Richard Moult - Aonaran

   La Musique des solitudes oubliées

   Compositeur, peintre et poète, l'anglais Richard Moult, à côté de multiples collaborations, poursuit une carrière solo loin du bruit et du monde, puisant son inspiration dans les contrées sauvages et isolées de l'ouest de l'Écosse (sans doute le paysage de la photographie de couverture, prise par le musicien) et des îles Hébrides en particulier. Je le découvre avec ce Aonaran (qui signifie "Solitaire" en gaëlique écossais), sorti en octobre 2013 sur le label Wild Silence, label de Before I was Invisible de Rainier Lericolais et Susan Matthews. Cinq pièces, alternant compositions instrumentales de petites dimensions et chansons folkloriques (au sens large, et noble du terme), avec au centre une pièce monumentale. Le tout croise traditions et modernité électronique, musique ambiante et contemporaine néo-classique.

   "Rionnag Bheag" est une courte évocation instrumentale : harpe et électronique dessinent un paysage calme, intense et aéré, traversé d'éclats de lumière, posant comme le cadre d'un mystère intemporel. "Heartsease" commence au piano, un piano aux amples résonances, puis c'est la belle voix grave et vibrante de David Colohan : que voilà une superbe ballade élégiaque !

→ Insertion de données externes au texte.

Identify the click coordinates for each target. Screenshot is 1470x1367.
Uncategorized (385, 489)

   Le vent se lève ; la harpe, le piano émergent des brumes, un dulcimer puis le piano se joignent aux frémissements : c'est "Rionnag Mór", vaste poème quasi symphonique aux mouvements de houle, alternance de vifs miroitements et de calmes contemplatifs. Le hautbois vient surplomber le flux irisé de son liant boisé. C'est une pièce extraordinaire, majestueuse, comme on en entend peu, celle d'un véritable inspiré qui nous invite à un voyage en apesanteur au-dessus de paysages grandioses parsemés de bouillonnantes mares magiques. Rarement on a à ce point l'impression d'être confronté avec la pureté originelle du monde : c'est un retour aux sources, aux forces natives, que les accents minimalistes de certaines boucles brûlantes servent à merveille. On est peu à peu immergé dans une matière fusionnelle, radieuse, à pleurer tellement c'est beau, sublime. Avec des ralentissements extatiques, des éclaboussures exquises de piano, des soubresauts graves...et la montée tellurique de la fin, prodigieux soulèvements de mondes inconnus, avant une courte coda mystérieuse !

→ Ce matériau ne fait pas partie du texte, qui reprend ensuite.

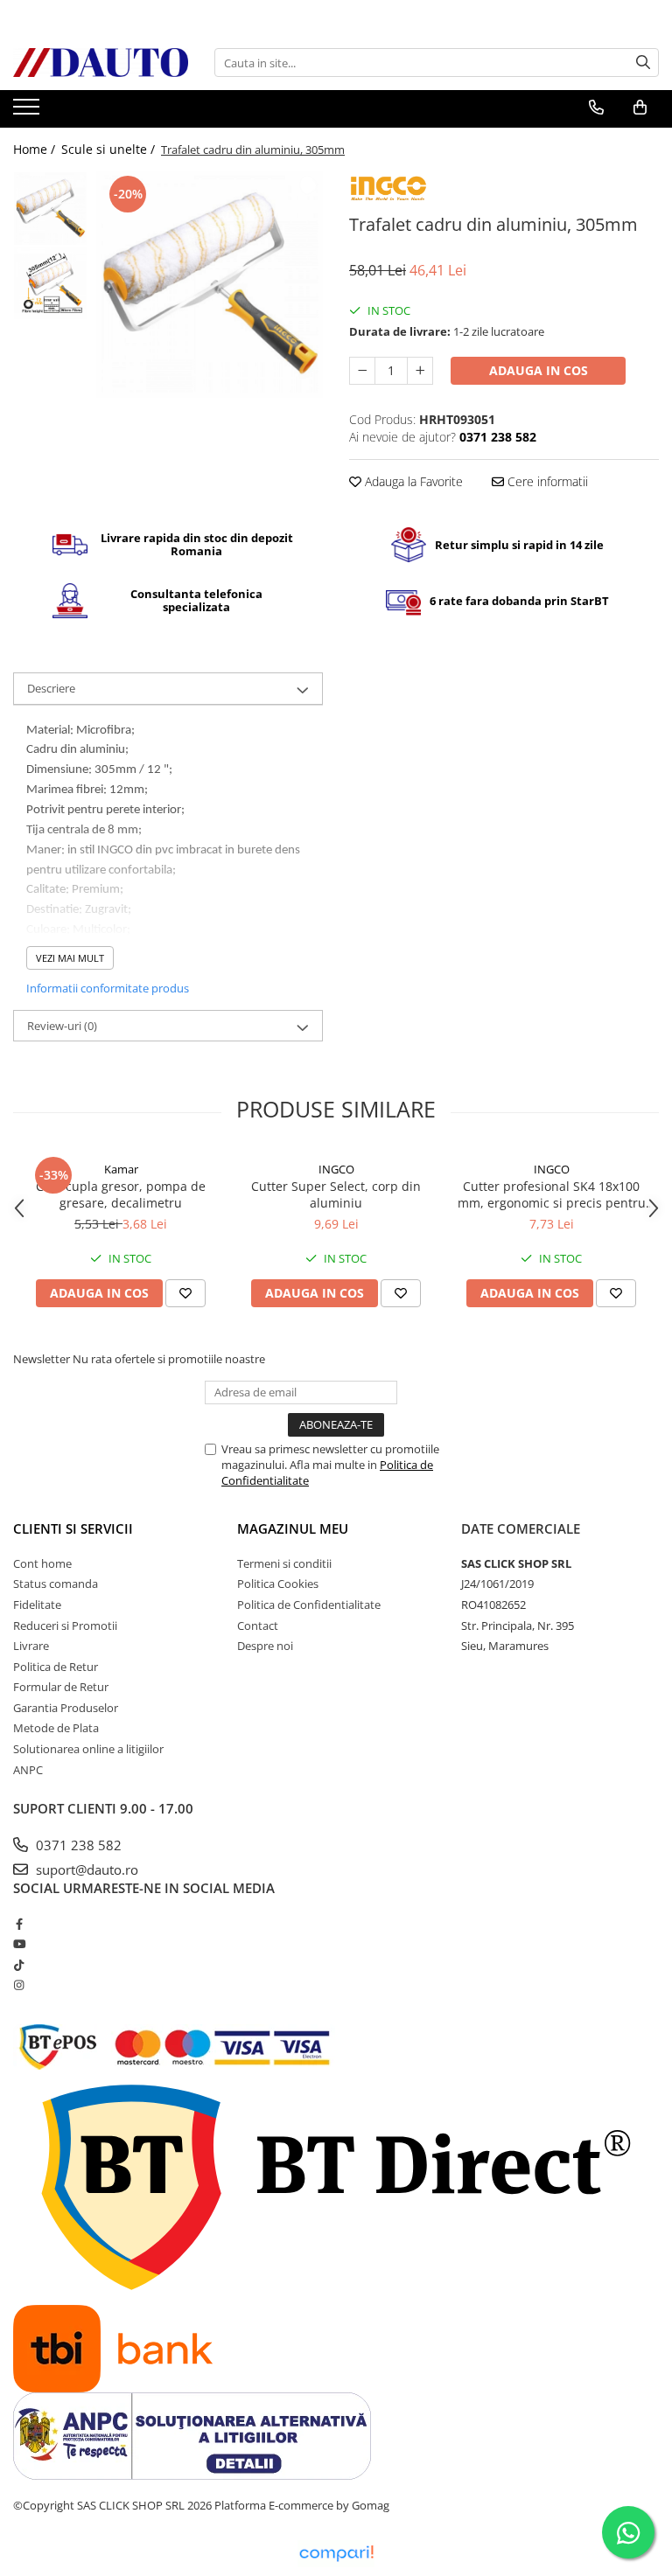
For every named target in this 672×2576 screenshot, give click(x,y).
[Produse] (28, 112)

   "Gone to ground", deuxième chanson de l'album, toujours avec la voix de David Colohan, déploie sa complainte mélodieuse venue du fond des âges, enchantée par une électronique qui n'est pas sans évoquer des sons de cornemuse, étranges et comme dépaysés quand les ombres s'agrandissent...Le disque se termine avec une pièce instrumentale dominée par le piano, "Mesonycticon", nom d'un vieux chant romain de l'Office de minuit au moment de Noël. Pièce grave, au lyrisme sombre et pourtant lumineux par ses montées chromatiques, ses échappées méditatives délicates, que ponctuent in fine quelques vagues électroniques.

    Un disque magistral, sublime, rare : un des chocs de ces dernières années, qui confirme l'excellence du label discret créé par Delphine Dora, Wild Silence.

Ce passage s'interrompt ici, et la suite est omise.